One of our unexpected findings was the negative direct effect of physical child abuse history on instrumental/surgery delivery (e.g. C-section or forceps or vacuum). This is a controversial topic with mixed evidence. A systematic review of 43 studies found minimal effects of childhood abuse experienced on a high level of instrumental/surgery delivery (i.e. forceps, vacuum extraction or cesarean section [82], while a recent study found that women who were sexually or physically abused in childhood had a higher level of fear of childbirth and were more likely to experience a complicated vaginal birth. Specifically, women raped in childhood had a considerable greater risk for C-section (OR 15.7, 95% CI 5.0–49.1) or assisted vaginal birth (OR 13.1, 95% CI 4.9–34.5) [83] or more difficult pregnancies and delivery [84]. It is difficult to explain this unexpected result; however, it may be related to the high proportion of planned C-section among abused women [85], perhaps due to worry about their infant’s health [86]. In the Vietnamese cultural context and contemporary central Vietnam, some women may believe that a child may be born dead as punishment or karma [87].

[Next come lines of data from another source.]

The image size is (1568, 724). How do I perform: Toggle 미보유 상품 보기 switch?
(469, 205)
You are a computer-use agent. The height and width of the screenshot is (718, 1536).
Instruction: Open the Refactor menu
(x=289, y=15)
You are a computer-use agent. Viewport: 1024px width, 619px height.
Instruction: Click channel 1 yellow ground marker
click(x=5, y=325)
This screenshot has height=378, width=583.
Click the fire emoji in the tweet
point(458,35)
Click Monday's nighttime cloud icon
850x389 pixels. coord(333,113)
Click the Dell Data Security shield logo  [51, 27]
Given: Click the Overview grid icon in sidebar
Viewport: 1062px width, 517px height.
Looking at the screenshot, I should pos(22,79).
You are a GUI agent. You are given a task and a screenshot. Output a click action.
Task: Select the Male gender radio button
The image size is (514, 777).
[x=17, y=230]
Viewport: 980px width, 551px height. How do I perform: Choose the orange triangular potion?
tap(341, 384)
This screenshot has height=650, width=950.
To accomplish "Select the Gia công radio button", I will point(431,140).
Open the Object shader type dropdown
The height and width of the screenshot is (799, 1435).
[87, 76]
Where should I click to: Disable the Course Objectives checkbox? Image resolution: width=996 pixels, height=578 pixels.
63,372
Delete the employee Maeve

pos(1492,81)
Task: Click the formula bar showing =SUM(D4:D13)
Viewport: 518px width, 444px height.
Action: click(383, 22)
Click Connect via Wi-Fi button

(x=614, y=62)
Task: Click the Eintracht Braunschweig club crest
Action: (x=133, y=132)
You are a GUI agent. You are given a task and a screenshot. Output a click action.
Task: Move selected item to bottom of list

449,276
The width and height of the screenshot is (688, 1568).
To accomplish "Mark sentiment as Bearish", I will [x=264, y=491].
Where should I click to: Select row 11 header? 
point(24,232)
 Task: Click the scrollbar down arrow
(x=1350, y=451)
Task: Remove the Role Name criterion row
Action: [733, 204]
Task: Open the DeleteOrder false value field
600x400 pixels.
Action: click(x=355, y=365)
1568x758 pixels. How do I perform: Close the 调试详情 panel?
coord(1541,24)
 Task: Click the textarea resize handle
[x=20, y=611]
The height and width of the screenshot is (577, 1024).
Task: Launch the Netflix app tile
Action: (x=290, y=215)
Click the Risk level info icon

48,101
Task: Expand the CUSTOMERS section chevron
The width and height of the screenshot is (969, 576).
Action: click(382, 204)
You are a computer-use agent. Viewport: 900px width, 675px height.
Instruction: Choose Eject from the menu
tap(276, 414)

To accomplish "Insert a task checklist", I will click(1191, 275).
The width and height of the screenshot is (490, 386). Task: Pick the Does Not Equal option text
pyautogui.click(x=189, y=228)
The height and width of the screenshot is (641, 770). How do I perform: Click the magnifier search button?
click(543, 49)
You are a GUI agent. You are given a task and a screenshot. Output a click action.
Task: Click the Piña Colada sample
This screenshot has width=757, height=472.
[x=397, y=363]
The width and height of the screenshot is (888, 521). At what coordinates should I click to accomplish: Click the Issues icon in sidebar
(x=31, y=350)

There are limitations to this study due to reliance on subjective self-reported data and possible recall bias especially for childhood experience events that may have occurred one to three decades earlier. However, the self-administered questionnaire via tablet to assist confidentiality may have encouraged participants to disclose their adverse experiences more openly than in face-to-face interviews [88]. Additionally, the sample size is a significant limitation for the external validity of this study. However, we believe that the bootstrapping technique and AIPW modeling may have helped to estimate robust SE values and avoid type I error in testing risk differences. Further, although convenience sampling could limit generalizability, the participants were recruited from eight out of 27 commune health centers in Hue City; thus, the sample was diverse and may be similar to urban settings in central Vietnam. Finally, this study was unable to examine some other forms of violence that could be experienced during a woman’s life span (e.g. bullying, dating violence) that may be harmful to pregnant women. Future birth cohort studies should include more comprehensive measurement of traumatic events.